**TASK REQUIREMENTS:**
Beginning with the line below that contains "Task: Click the green clover icon on banner" and ending with the line that contains "Click the キャンペーン page heading", retype every line exactly. Pictures are not copied.

**INFORMATION:**
• • • •
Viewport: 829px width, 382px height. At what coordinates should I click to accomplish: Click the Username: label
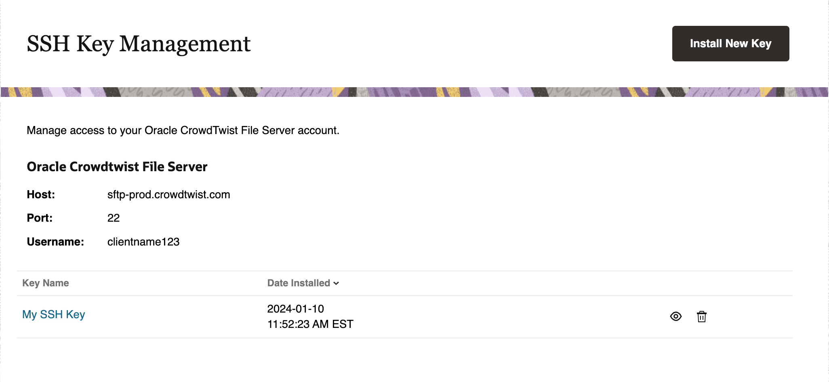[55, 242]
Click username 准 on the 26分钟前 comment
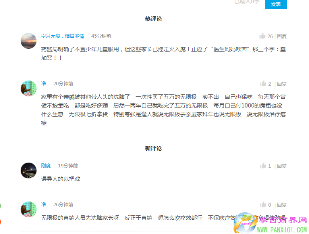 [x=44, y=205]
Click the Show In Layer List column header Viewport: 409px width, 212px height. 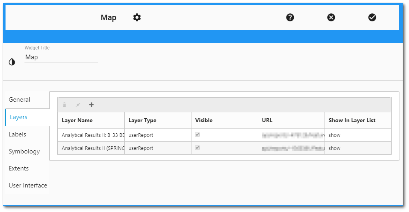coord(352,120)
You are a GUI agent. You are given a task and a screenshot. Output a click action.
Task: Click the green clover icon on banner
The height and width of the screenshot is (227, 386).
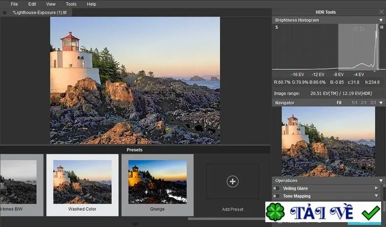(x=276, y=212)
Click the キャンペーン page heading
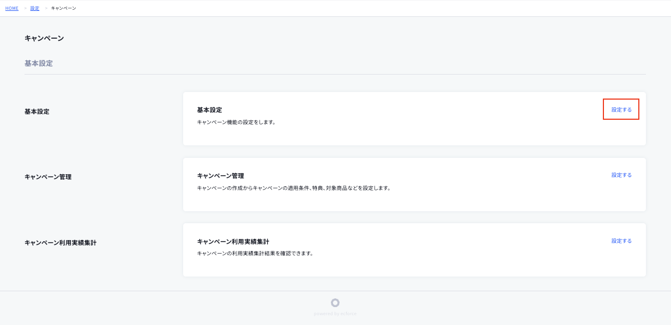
• • • •
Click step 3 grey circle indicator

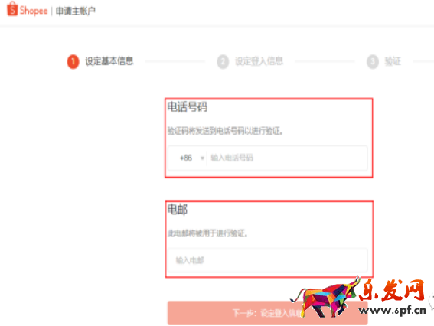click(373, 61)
• • • •
**SOLUTION FOR THIS TASK:**
Task: Click the green clover icon on banner
The height and width of the screenshot is (227, 386).
(x=276, y=212)
Click the キャンペーン page heading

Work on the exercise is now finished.